When it comes to applied material science, it’s hard to beat NASA. Their solid-state wizards have been working on multiple ambitious projects, including silicon dioxide wafers and about a dozen kinds of ceramic composites. Now some folks at the JPL have debuted a new kind of engineered metallic fabric that they hope will see diverse applications in space — and on other worlds.

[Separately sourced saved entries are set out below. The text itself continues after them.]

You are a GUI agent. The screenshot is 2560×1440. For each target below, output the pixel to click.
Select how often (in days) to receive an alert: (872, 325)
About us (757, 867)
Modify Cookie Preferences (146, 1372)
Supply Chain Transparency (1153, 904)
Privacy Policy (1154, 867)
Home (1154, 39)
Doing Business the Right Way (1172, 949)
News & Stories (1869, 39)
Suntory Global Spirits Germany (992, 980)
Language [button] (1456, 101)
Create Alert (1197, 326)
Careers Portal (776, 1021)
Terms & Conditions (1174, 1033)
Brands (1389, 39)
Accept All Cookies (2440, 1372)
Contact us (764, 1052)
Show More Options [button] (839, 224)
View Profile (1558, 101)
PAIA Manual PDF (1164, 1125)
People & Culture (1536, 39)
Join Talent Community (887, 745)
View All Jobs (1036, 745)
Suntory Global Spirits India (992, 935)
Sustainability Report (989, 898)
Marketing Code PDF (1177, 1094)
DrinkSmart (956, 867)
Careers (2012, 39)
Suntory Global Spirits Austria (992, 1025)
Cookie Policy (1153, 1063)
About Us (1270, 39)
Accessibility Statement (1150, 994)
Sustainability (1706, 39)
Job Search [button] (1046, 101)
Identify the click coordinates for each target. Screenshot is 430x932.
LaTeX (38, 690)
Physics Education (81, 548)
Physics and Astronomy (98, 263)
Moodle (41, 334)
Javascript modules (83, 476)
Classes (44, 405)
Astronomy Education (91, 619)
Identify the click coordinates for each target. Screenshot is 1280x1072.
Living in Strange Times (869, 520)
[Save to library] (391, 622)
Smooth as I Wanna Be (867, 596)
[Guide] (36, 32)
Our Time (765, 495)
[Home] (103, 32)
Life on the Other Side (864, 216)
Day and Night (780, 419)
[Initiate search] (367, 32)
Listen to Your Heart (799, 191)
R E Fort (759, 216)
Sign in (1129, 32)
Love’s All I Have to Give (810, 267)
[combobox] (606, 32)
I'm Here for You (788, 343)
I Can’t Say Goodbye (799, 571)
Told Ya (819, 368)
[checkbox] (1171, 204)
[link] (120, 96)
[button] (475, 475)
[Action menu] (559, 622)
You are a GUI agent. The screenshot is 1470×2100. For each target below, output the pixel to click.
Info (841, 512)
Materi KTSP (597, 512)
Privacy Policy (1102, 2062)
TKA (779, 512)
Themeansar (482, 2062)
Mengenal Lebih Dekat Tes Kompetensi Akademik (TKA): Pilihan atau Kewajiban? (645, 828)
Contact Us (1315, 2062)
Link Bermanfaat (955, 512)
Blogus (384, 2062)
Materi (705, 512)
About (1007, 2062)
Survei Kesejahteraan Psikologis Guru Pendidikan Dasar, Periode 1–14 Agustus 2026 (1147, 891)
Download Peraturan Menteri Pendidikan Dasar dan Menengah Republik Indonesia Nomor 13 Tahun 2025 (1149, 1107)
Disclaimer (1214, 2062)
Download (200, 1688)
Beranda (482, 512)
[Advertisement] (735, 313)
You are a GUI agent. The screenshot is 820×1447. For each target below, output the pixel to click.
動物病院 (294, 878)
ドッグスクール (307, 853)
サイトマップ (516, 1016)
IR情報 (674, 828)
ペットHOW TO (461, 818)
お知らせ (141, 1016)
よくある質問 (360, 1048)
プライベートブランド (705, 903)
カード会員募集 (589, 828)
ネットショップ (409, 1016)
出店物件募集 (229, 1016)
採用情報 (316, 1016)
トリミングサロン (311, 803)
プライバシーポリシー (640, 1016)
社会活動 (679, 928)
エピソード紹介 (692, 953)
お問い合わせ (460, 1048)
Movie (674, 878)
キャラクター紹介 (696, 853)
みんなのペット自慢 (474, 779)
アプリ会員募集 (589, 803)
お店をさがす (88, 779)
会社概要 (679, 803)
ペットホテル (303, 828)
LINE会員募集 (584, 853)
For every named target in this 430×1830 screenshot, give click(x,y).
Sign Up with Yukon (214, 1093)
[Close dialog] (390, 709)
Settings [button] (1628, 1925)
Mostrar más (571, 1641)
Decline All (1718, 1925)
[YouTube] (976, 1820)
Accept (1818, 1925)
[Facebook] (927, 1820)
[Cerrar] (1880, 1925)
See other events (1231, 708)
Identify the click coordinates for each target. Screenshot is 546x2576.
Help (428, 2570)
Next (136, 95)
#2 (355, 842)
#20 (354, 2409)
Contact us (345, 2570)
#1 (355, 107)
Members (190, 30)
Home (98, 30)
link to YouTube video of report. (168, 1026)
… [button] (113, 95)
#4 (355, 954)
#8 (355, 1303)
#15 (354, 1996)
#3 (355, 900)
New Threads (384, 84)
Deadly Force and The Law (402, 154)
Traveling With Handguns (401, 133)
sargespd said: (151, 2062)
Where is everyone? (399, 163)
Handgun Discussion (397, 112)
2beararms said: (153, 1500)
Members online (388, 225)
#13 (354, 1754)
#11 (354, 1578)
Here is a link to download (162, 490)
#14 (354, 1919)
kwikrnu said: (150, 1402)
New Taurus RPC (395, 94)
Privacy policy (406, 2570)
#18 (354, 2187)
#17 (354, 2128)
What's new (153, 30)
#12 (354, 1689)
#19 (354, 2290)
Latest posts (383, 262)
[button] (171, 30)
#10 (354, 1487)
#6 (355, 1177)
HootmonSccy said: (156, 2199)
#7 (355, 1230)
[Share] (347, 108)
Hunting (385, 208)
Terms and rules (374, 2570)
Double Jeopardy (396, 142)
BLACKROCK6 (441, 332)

The new metal fabric is a flexible hybrid of chain mail and plate armor, in the horticultural sense of a hybrid: the offshoot of two different parents, having certain distinct and hopefully desirable characteristics from both. NASA officials said in a statement that this fabric and its kin have four essential functions: reflectivity, passive heat management, fold-ability, and tensile strength. Chain mail has the useful properties of light weight and flexibility, because it’s made of a three-dimensional mesh. Its structure provides great tensile properties that let it collapse in on itself and stretch right back out without becoming work-hardened. But it’s less effective at stopping certain kinds of impacts than plate armor, which also has better reflective properties.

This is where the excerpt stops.